# Spraying Sevin when necessary



## Ray (Dec 5, 2002)

Hi all, I know no one likes to use an insecticide on the garden, However I've found that I wouldn't have certain plants I love without them any more. My zucchini, cucumbers, winter squash, etc. I find it necessary to use Sevin spray at times to thwart infestations. 

However my reason for this thread is to tell how I try to do the least amount of damage to good bugs as possible and ask others for suggestions to help in the future. 

When I find it necessary to spray Sevin I only spray late in the evening right before dark when nearly all the blossoms have closed for the night and I do my best to do a controlled spray to be sure to miss all blossom material where a bee will light. I know it does alot of good because I never find a bee or bumble bee having trouble in my garden. You can watch them the next morning going flower to flower and doing fine. I never find a dead bee in my garden during my inspections, otherwise I would get upset. 

If you know of a decent way to use poison when necessary let me know what to do better, thanks, ray


----------



## Harry Chickpea (Dec 19, 2008)

Sounds like you are doing fine. FWIW, in south Florida we had some insects that would enter the squash fruit via the flower end. That was one of the discouraging parts of gardening in the tropics.


----------



## Ray (Dec 5, 2002)

boy I hope those devil bugs don't get to my place, what can a person do? I hope there is a predator bug you can get at a reasonable rate!! or a natural predator there for that insect, for all the good it can do, best wishes, ray


----------



## Pony (Jan 6, 2003)

You're doing fine. Sometimes, you have to responsibly use pesticides in order to have food from your garden, and that's just the way it is.

IIRC, isn't Sevin on the "acceptable" list for govt organic certification? I could be wrong, but I seem to recall reading that somewhere...


----------



## wyld thang (Nov 16, 2005)

what bugs are you spraying for?


----------



## Paquebot (May 10, 2002)

Pony said:


> You're doing fine. Sometimes, you have to responsibly use pesticides in order to have food from your garden, and that's just the way it is.
> 
> IIRC, isn't Sevin on the "acceptable" list for govt organic certification? I could be wrong, but I seem to recall reading that somewhere...

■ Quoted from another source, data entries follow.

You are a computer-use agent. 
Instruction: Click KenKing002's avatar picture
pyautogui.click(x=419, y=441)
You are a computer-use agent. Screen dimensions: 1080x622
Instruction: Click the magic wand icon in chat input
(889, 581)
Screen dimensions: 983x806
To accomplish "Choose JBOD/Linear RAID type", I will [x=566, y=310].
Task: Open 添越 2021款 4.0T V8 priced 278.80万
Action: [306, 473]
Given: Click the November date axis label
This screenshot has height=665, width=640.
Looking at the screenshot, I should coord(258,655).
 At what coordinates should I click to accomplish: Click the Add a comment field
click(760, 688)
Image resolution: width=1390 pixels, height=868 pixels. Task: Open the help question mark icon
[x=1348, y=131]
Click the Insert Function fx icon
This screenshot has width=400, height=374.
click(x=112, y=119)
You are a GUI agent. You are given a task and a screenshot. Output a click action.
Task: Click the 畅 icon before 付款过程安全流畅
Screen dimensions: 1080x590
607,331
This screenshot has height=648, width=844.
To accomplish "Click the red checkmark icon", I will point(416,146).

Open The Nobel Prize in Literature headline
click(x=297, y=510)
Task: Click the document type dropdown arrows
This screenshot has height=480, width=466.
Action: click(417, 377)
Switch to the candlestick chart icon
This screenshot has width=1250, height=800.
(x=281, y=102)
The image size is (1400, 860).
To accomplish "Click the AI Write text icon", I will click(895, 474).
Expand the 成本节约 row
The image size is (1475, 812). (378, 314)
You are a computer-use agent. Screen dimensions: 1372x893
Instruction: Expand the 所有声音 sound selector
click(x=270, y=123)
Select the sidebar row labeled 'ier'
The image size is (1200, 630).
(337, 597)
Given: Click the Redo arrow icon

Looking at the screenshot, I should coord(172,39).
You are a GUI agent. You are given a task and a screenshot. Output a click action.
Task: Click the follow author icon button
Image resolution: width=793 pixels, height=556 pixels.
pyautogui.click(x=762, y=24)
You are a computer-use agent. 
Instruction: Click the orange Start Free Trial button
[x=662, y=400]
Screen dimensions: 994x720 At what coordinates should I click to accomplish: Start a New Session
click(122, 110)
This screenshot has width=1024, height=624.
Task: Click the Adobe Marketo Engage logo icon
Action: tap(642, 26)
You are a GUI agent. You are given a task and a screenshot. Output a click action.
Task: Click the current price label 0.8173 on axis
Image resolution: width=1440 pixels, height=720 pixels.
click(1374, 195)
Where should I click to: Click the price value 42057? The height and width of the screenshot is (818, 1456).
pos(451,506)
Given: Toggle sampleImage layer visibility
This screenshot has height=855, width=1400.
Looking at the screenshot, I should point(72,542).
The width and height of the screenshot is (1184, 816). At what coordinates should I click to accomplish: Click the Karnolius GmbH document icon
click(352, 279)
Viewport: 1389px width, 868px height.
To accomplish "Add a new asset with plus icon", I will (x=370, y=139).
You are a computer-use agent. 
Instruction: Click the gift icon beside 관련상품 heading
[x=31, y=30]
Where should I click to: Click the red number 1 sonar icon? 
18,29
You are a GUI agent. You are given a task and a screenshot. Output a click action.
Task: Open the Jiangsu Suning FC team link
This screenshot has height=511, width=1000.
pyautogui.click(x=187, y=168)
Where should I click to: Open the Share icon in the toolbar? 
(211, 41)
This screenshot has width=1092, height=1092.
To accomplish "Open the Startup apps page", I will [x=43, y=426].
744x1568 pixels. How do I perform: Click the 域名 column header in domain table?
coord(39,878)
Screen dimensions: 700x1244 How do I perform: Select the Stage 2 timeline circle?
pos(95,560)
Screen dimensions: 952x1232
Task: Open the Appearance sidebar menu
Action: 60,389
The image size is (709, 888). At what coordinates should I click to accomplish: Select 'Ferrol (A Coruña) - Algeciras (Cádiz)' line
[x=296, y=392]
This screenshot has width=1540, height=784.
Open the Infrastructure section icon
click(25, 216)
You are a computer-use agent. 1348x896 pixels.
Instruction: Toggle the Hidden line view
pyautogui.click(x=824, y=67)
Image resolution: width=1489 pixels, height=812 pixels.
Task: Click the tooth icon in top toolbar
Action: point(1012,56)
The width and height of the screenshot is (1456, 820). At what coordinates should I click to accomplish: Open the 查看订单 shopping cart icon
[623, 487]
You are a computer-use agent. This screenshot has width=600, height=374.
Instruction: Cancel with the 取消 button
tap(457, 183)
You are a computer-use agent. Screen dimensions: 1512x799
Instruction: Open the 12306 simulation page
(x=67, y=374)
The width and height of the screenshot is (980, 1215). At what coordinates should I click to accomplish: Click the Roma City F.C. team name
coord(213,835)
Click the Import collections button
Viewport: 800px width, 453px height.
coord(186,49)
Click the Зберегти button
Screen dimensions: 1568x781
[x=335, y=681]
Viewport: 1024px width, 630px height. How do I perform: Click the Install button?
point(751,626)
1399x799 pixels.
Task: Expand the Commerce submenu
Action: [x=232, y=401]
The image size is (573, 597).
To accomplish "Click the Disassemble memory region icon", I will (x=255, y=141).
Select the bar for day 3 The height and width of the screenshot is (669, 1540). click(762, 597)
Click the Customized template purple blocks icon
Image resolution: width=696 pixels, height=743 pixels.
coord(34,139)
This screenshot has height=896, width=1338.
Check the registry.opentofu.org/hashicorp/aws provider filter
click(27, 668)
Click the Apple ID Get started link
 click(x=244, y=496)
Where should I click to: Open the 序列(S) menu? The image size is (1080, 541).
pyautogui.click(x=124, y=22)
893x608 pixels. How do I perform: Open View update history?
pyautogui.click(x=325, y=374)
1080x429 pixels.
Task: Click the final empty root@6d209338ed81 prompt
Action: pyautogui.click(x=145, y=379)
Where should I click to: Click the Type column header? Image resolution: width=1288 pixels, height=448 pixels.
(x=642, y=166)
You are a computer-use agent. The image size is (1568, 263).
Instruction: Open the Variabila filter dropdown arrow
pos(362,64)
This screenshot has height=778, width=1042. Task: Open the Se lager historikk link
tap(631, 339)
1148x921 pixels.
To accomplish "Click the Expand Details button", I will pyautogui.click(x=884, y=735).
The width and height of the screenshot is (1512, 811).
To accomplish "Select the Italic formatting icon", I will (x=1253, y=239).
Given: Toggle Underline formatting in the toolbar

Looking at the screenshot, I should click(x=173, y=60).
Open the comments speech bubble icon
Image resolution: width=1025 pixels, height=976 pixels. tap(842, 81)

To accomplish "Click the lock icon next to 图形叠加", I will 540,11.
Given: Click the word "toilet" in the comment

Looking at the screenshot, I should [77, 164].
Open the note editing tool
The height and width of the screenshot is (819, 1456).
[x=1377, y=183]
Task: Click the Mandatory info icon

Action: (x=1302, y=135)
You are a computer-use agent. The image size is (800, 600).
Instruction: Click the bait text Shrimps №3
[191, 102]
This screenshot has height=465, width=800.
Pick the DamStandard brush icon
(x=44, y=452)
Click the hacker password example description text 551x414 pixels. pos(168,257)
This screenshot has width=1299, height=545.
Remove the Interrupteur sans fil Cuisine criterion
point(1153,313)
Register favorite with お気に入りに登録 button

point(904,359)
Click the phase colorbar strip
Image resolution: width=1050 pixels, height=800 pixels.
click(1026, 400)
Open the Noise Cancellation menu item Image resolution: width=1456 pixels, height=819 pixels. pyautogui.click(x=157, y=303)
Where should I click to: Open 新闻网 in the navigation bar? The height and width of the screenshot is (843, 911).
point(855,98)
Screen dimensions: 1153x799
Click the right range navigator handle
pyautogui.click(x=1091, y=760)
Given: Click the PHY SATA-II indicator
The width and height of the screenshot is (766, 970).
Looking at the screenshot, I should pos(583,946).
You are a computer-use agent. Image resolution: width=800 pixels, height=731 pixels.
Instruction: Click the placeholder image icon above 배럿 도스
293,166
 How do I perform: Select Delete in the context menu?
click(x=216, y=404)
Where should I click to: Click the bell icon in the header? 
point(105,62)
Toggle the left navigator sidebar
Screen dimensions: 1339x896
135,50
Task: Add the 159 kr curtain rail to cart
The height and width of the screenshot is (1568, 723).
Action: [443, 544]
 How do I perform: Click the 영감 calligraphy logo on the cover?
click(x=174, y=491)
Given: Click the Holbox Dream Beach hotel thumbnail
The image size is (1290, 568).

Sevin isn't organic but there's a certain rating for each pesticide, organic and non-organic, and Sevin is rated much more safer than a number of approved products. A UW Ext agent who works with state organic certification was a speaker at one of our garden club meetings several years ago. Her topic was pesticide use and how to safely use them. In the end, without expressly saying so, she said that Sevin was the safest and most effective to use even in an organic operation.

Martin


----------



## Tricky Grama (Oct 7, 2006)

I've read that sevin kills bees. Perhaps they just go back home to die?
Have you ever tried garlic pepper spray? VERY effiective , cheap, safe.

Just a couple habenera (?) peppers (have used 5-6 jalapenas when couldn't get habeneras)
Garlic-maybe a whole one or several cloves
cup of water
Blend (in blender) strain, add more water to make a gallon. A squirt of lemon dish detergent, little orange oil (not much b/c it will hurt plants)


----------